One of the most significant provisions of the act allowed chain migration, in which immigrants sponsor family members to come to America. Rep. Michael A. Feighan of Ohio, a conservative Democrat and Catholic, was responsible for this measure. He saw chain migration as promoting family values.
The bill passed overwhelmingly, with support from 85% of Republicans and 74% of Democrats. Sen. Edward Kennedy, a Catholic, was a major proponent and legislative orchestrator of the bill. President Lyndon Johnson, who belonged to the Disciples of Christ, signed the bill at the Statue of Liberty. Jewish support was not the key to its passage. The bill was widely popular—and more so with Republicans, even though most Jews, then as now, were Democrats.
From the WSJ comments:
* The multicultural theory makes no sense. How does bringing in millions of Muslim immigrants who are bigtime Jew-haters help the Jews advance their supposed master plan? Doesn’t seem to be working out too well for the Jews of France, Belgium, Holland, Germany, etc. Who are facing Pogrom levels of danger with the daily harassment, threats and assaults on their communities.
* Our 1924 law had become an “international embarrassment”? That is a good reason for change?
What is missing in the article is emphasis on the year of the new law’s passage: 1965. That was a year of massive righteousness about sins, real or imagined. Medicare and the Voting Rights Act were passed that year too, were they not? Chain migration from Mali was favored over the immigration of able Europeans. That was not rational policy; it was fanciful self-righteousness, perhaps even the birth of multiculti, with unforeseen but forseeable outcomes.
* Nicholas Wade, in his book Before the Dawn, advances a theory to the effect that the exclusion of European Jews from agriculture and most trades effectively confined them to economic activities that required highly expressed intellectual traits. This would have occurred over a short period (seven or eight centuries).
In defense of this idea, Wade points out that many of the dangerous genetic diseases that occur far more frequently among Ashkenazi Jews than among other populations also correspond closely with highly expressed intellectual traits. That fits the model of a hastily evolved response to a harsh environment.
* All this paranoia and suspicion about a religion that is rapidly assimilating and at the current rate will soon lose almost all distinction from the dominant, post-Christian culture.
* Not necessarily true. Orthodox Jews remain true to their faith and vehemently oppose miscegenation, which the Old Testament characterizes as a sin.

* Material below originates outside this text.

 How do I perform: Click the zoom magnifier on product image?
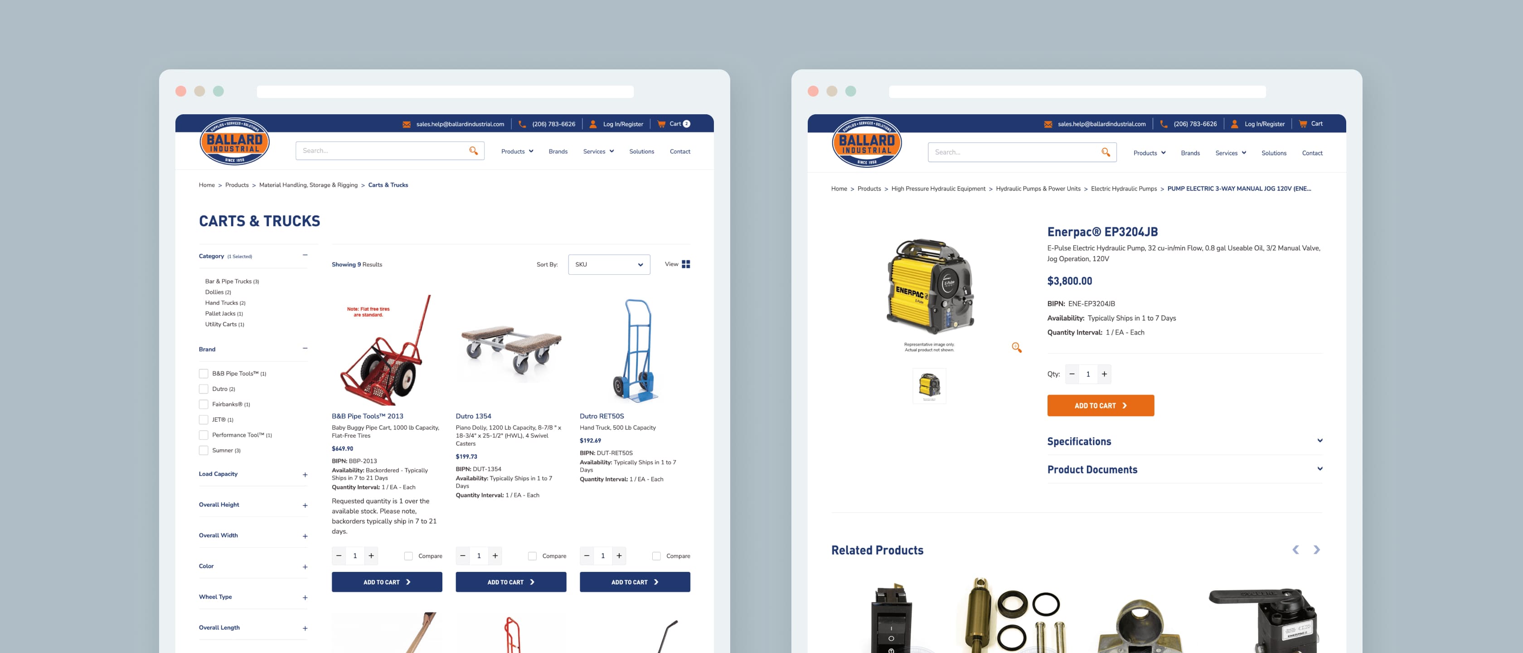coord(1017,347)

“Thou shalt not sow thy vineyard with two kinds of seed; lest the fullness of the seed which thou hast sown be forfeited together with the increase of the vineyard.” -Deuteronomy 22:9.

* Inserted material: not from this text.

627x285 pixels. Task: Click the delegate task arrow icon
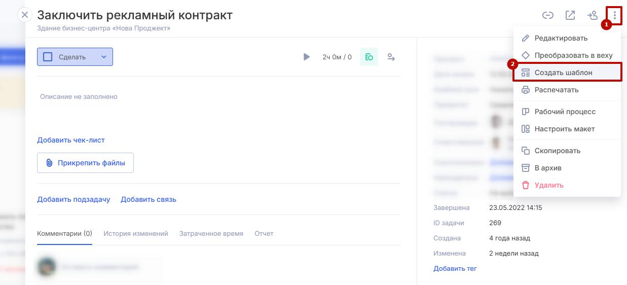(391, 57)
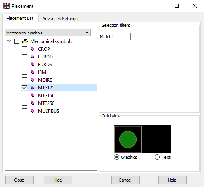Open the Placement List tab

pos(20,18)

* This is a strange opinion piece, given that the Charlottesville events were quite some time ago, and that the essay ends up talking about the 1965 Immigration Act for the most part.

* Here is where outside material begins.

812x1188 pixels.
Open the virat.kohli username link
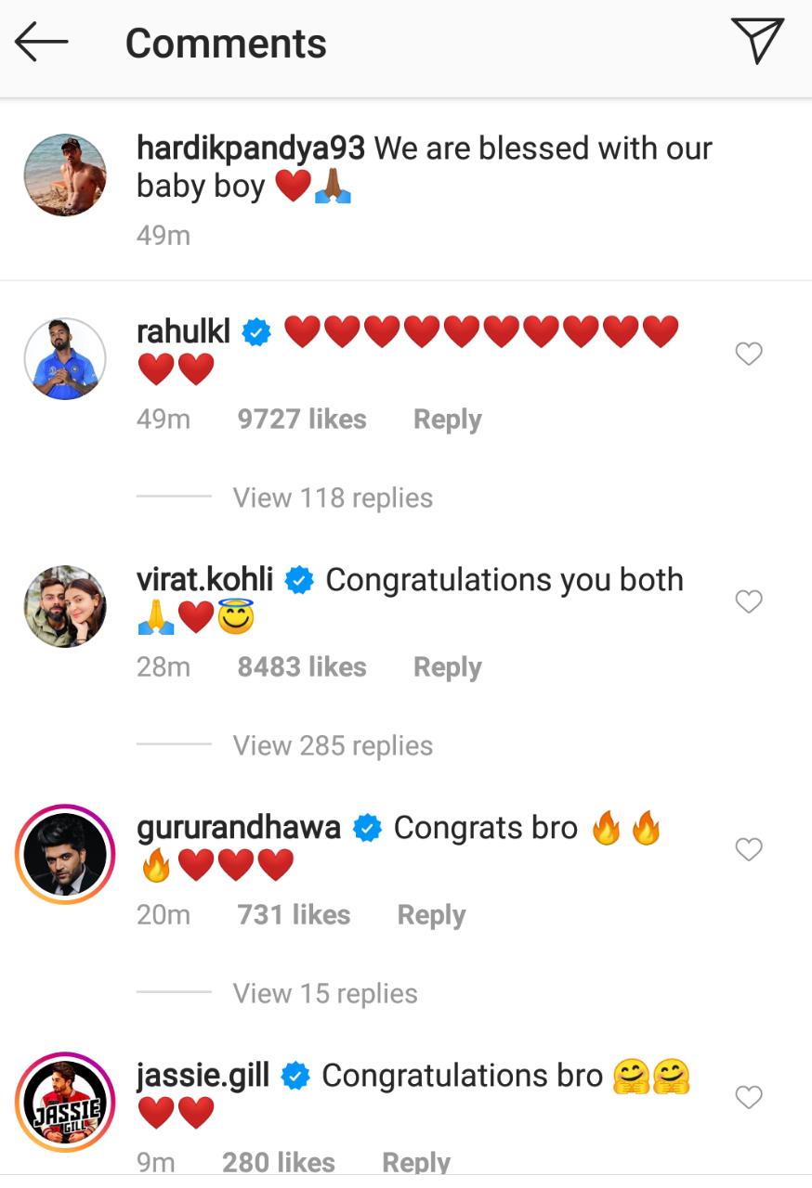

I would interpret the slogan as follows: “the Democratic party, the MSM, the universities, and the entertainment industries are run by those, including a highly disproportionate percentage of Jewish people, who have a common, conscious agenda of reducing whites to a cultural and literal minority in the US”.
As for this – “It is true that Jewish communal organizations are major supporters of multiculturalism.” -, this does not seem to be the case in Israel, does it?